Mrs. Marantz was a silly racist, but to someone with less ego and support than myself, she could have been very hurtful. 

Likewise, because of my mixed heritage, and somewhat exotic appearance( I dunno, I got curly hair, big lips and this lump of cartilage at the end of my nose; is it really that complicated? :lfao: ) people think it's perfectly alright to ask me-in variously invasive ways-what my ethnic heritage is. Like, _What *are* you, anyway?_ or, sometimes, _Excuse me, but what's your ethnic heritage?_ This isn't racist, exactly, but simply curiosity-of course, I tend to think that they wouldn't ask the "typical" Scotch-Irish/Cherokee person from Oklakhoma or Georgia this question; they'd just assume they were "white." 

Native Americans-_Indians_, what I call 'em, 'cause we always have, and because we were "Native" *before* "America"-have their own little racisms, and their own little games around them.

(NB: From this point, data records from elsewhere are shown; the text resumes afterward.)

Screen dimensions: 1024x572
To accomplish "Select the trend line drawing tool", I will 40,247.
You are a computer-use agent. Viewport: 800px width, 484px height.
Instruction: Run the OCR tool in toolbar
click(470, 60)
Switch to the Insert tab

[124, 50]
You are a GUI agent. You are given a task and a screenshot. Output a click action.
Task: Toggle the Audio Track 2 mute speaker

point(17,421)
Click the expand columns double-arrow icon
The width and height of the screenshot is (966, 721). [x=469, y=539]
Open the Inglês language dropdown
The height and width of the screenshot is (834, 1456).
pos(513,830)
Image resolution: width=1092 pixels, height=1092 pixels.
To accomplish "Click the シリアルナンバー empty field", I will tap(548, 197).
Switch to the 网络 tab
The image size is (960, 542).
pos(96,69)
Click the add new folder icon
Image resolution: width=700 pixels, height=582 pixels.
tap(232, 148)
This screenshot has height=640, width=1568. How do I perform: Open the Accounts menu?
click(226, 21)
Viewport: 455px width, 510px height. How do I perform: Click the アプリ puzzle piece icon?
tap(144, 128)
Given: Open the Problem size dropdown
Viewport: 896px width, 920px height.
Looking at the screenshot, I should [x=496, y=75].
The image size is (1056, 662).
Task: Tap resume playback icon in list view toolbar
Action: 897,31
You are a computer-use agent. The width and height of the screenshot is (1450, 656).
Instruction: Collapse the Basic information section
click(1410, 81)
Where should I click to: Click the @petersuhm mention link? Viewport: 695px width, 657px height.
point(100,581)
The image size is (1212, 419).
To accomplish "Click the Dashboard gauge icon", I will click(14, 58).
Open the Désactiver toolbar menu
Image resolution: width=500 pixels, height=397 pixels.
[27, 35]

Lots of them have been really surprised at my heritage, though a few knew all along, or right from the start. Navajos, for whom the blood quanta is coupled with an entire catalogue of clan affiliations, have their own little slights and needles for black people, or people of mixed-blood. They'll nod at me about white people, call them _bilgaana_-"the ones you fight constantly," and call me _nakaii_, which means "dark Mexican," :lfao: , or_ zhinni_, which means "ape."  Seems like everyone's racist, one way or another, given a chance. 

When I was in 8th grade, I asked a girl out. She was white, and had come to my birthday party. We were friends, but going out? She said, and I quote, _No ****ing way._ Of course, I didn't know that she'd gone out with another -erm-"colorful fella", and her dad had beaten the crap out of her for it. Oh well. 


Is *Obama* racist? Well, I'd tell anyone who wants to know to _*read his books*_, and read between the lines-make up their own mind. In _my opinion_, yes, Obama's racist. Maybe no more or less than the rest of us, but almost certainly racist in a-oddly enough-*very typically *black American way. _He doesn't like white people very much._ Of course, from what I've seen of black America, he's not at all alone in this, and often with good reason. While the ravings of Jeremiah Wright are viewed by mainstream America as insane, they're all too frequently believed by members of the African American community. When you have history that includes the Tuskegee "experiment," it isn't too much of a stretch to AIDS being a government invention to wipe out black people. In Obama's case, it has a lot to do with how his mother raised him, and the places where he lived, and his grandparents. It's strange, and.....sad, kinda. The man is lost, adrift in an America he has always had to make a place for himself in. 

I've listened to more than my fair share of "raps" from members of the Nation of Islam, a religion that masquerades as Islam, and is racist to the core in its ideology. _Blecchh!- _and a :lfao: ! I also don't have much use for Afrocentrism, though it seems mostly misguided and the product of poor scholarship,desperate rather than outright malevolent. In fact, most of the afrocentrists are missing where they would be right, and looking in all the wrong places. Oh well.

I took my diver's certification at a relatively early age. Took lessons in the VA pool. Took the bus to the VA. Rode with deranged Viet Nam vets. Worst, though, was this black woman who got on the bus, and raved about how much she hated white people-scared the crap out of everyone, _including me_, but especially the white people. 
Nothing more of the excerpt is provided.